[Data excerpts]
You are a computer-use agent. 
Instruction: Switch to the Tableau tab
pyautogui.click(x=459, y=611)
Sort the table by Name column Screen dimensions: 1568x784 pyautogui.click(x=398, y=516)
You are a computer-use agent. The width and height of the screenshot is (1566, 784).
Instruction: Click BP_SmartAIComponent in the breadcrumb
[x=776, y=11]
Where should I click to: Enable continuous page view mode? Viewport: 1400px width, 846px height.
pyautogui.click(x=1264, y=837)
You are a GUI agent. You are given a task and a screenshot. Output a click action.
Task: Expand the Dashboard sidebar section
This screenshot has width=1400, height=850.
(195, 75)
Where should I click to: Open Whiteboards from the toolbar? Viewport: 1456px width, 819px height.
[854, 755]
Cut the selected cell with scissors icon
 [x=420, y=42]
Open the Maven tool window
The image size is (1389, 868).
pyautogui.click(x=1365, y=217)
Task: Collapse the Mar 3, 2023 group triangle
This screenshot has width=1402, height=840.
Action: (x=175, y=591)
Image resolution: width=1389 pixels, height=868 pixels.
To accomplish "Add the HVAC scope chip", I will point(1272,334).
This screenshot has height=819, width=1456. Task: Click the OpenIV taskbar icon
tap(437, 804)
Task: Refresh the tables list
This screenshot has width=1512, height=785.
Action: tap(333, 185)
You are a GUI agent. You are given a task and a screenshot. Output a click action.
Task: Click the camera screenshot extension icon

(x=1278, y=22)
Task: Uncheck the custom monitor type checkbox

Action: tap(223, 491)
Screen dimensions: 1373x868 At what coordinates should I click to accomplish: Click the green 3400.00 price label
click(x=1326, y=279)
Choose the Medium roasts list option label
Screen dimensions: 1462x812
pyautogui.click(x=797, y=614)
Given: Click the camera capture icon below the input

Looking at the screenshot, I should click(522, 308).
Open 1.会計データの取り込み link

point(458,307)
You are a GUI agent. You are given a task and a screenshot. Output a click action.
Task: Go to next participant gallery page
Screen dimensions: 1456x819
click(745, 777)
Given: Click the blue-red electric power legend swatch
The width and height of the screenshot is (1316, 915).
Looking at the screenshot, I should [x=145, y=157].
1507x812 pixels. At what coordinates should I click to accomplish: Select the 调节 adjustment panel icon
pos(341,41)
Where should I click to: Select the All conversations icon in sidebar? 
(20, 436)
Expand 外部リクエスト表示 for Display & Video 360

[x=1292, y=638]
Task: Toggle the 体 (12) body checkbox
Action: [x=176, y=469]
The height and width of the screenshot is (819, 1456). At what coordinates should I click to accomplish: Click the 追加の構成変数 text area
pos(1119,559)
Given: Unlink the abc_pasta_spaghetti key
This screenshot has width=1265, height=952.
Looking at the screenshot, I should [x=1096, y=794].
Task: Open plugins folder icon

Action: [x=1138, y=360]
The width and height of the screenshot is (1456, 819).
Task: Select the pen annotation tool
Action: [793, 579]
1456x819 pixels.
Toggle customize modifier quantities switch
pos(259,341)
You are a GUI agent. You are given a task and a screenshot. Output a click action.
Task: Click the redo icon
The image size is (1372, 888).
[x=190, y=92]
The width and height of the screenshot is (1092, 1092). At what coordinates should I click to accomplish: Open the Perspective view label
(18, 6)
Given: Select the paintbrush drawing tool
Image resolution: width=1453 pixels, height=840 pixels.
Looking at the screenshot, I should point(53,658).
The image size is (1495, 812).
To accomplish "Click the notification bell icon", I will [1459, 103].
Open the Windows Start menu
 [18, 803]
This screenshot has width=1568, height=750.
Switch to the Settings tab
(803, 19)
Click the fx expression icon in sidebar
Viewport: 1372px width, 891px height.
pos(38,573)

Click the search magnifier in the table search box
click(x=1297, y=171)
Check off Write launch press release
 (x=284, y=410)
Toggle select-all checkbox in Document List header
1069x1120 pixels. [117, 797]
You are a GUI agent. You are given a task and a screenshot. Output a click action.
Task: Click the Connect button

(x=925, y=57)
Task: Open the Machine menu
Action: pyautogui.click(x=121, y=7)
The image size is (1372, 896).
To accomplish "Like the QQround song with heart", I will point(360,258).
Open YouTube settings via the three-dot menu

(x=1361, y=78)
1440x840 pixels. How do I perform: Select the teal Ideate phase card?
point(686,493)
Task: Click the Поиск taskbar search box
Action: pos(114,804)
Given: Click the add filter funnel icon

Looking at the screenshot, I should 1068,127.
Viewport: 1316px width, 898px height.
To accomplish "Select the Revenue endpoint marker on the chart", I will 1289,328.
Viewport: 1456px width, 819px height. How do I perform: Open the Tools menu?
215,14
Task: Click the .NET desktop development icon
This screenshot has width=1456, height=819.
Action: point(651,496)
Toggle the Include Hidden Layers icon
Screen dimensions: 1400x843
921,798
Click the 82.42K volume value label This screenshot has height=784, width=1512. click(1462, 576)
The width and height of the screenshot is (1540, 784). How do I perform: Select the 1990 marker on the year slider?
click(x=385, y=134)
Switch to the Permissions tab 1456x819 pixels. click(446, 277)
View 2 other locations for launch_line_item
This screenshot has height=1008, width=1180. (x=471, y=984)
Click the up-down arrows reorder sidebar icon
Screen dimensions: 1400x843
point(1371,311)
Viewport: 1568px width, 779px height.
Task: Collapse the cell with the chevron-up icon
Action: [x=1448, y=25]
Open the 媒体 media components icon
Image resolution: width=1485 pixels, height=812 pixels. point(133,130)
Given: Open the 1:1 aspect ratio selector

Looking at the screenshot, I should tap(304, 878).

• **TASK OBJECTIVE**: Retype each of the records, word for word, with nothing added or dropped.

• **TASK SOLUTION**:
You are a computer-use agent. 
Instruction: Switch to the Tableau tab
pyautogui.click(x=459, y=611)
Sort the table by Name column Screen dimensions: 1568x784 pyautogui.click(x=398, y=516)
You are a computer-use agent. The width and height of the screenshot is (1566, 784).
Instruction: Click BP_SmartAIComponent in the breadcrumb
[x=776, y=11]
Where should I click to: Enable continuous page view mode? Viewport: 1400px width, 846px height.
pyautogui.click(x=1264, y=837)
You are a GUI agent. You are given a task and a screenshot. Output a click action.
Task: Expand the Dashboard sidebar section
This screenshot has width=1400, height=850.
(195, 75)
Where should I click to: Open Whiteboards from the toolbar? Viewport: 1456px width, 819px height.
[854, 755]
Cut the selected cell with scissors icon
 [x=420, y=42]
Open the Maven tool window
The image size is (1389, 868).
pyautogui.click(x=1365, y=217)
Task: Collapse the Mar 3, 2023 group triangle
This screenshot has width=1402, height=840.
Action: (x=175, y=591)
Image resolution: width=1389 pixels, height=868 pixels.
To accomplish "Add the HVAC scope chip", I will point(1272,334).
This screenshot has height=819, width=1456. Task: Click the OpenIV taskbar icon
tap(437, 804)
Task: Refresh the tables list
This screenshot has width=1512, height=785.
Action: tap(333, 185)
You are a GUI agent. You are given a task and a screenshot. Output a click action.
Task: Click the camera screenshot extension icon

(x=1278, y=22)
Task: Uncheck the custom monitor type checkbox

Action: tap(223, 491)
Screen dimensions: 1373x868 At what coordinates should I click to accomplish: Click the green 3400.00 price label
click(x=1326, y=279)
Choose the Medium roasts list option label
Screen dimensions: 1462x812
pyautogui.click(x=797, y=614)
Given: Click the camera capture icon below the input

Looking at the screenshot, I should click(522, 308).
Open 1.会計データの取り込み link

point(458,307)
You are a GUI agent. You are given a task and a screenshot. Output a click action.
Task: Go to next participant gallery page
Screen dimensions: 1456x819
click(745, 777)
Given: Click the blue-red electric power legend swatch
The width and height of the screenshot is (1316, 915).
Looking at the screenshot, I should [x=145, y=157].
1507x812 pixels. At what coordinates should I click to accomplish: Select the 调节 adjustment panel icon
pos(341,41)
Where should I click to: Select the All conversations icon in sidebar? 
(20, 436)
Expand 外部リクエスト表示 for Display & Video 360

[x=1292, y=638]
Task: Toggle the 体 (12) body checkbox
Action: [x=176, y=469]
The height and width of the screenshot is (819, 1456). At what coordinates should I click to accomplish: Click the 追加の構成変数 text area
pos(1119,559)
Given: Unlink the abc_pasta_spaghetti key
This screenshot has width=1265, height=952.
Looking at the screenshot, I should [x=1096, y=794].
Task: Open plugins folder icon

Action: [x=1138, y=360]
The width and height of the screenshot is (1456, 819).
Task: Select the pen annotation tool
Action: [793, 579]
1456x819 pixels.
Toggle customize modifier quantities switch
pos(259,341)
You are a GUI agent. You are given a task and a screenshot. Output a click action.
Task: Click the redo icon
The image size is (1372, 888).
[x=190, y=92]
The width and height of the screenshot is (1092, 1092). At what coordinates should I click to accomplish: Open the Perspective view label
(18, 6)
Given: Select the paintbrush drawing tool
Image resolution: width=1453 pixels, height=840 pixels.
Looking at the screenshot, I should point(53,658).
The image size is (1495, 812).
To accomplish "Click the notification bell icon", I will [1459, 103].
Open the Windows Start menu
 [18, 803]
This screenshot has width=1568, height=750.
Switch to the Settings tab
(803, 19)
Click the fx expression icon in sidebar
Viewport: 1372px width, 891px height.
pos(38,573)

Click the search magnifier in the table search box
click(x=1297, y=171)
Check off Write launch press release
 (x=284, y=410)
Toggle select-all checkbox in Document List header
1069x1120 pixels. [117, 797]
You are a GUI agent. You are given a task and a screenshot. Output a click action.
Task: Click the Connect button

(x=925, y=57)
Task: Open the Machine menu
Action: pyautogui.click(x=121, y=7)
The image size is (1372, 896).
To accomplish "Like the QQround song with heart", I will point(360,258).
Open YouTube settings via the three-dot menu

(x=1361, y=78)
1440x840 pixels. How do I perform: Select the teal Ideate phase card?
point(686,493)
Task: Click the Поиск taskbar search box
Action: pos(114,804)
Given: Click the add filter funnel icon

Looking at the screenshot, I should 1068,127.
Viewport: 1316px width, 898px height.
To accomplish "Select the Revenue endpoint marker on the chart", I will 1289,328.
Viewport: 1456px width, 819px height. How do I perform: Open the Tools menu?
215,14
Task: Click the .NET desktop development icon
This screenshot has width=1456, height=819.
Action: point(651,496)
Toggle the Include Hidden Layers icon
Screen dimensions: 1400x843
921,798
Click the 82.42K volume value label This screenshot has height=784, width=1512. click(1462, 576)
The width and height of the screenshot is (1540, 784). How do I perform: Select the 1990 marker on the year slider?
click(x=385, y=134)
Switch to the Permissions tab 1456x819 pixels. click(446, 277)
View 2 other locations for launch_line_item
This screenshot has height=1008, width=1180. (x=471, y=984)
Click the up-down arrows reorder sidebar icon
Screen dimensions: 1400x843
point(1371,311)
Viewport: 1568px width, 779px height.
Task: Collapse the cell with the chevron-up icon
Action: [x=1448, y=25]
Open the 媒体 media components icon
Image resolution: width=1485 pixels, height=812 pixels. point(133,130)
Given: Open the 1:1 aspect ratio selector

Looking at the screenshot, I should tap(304, 878).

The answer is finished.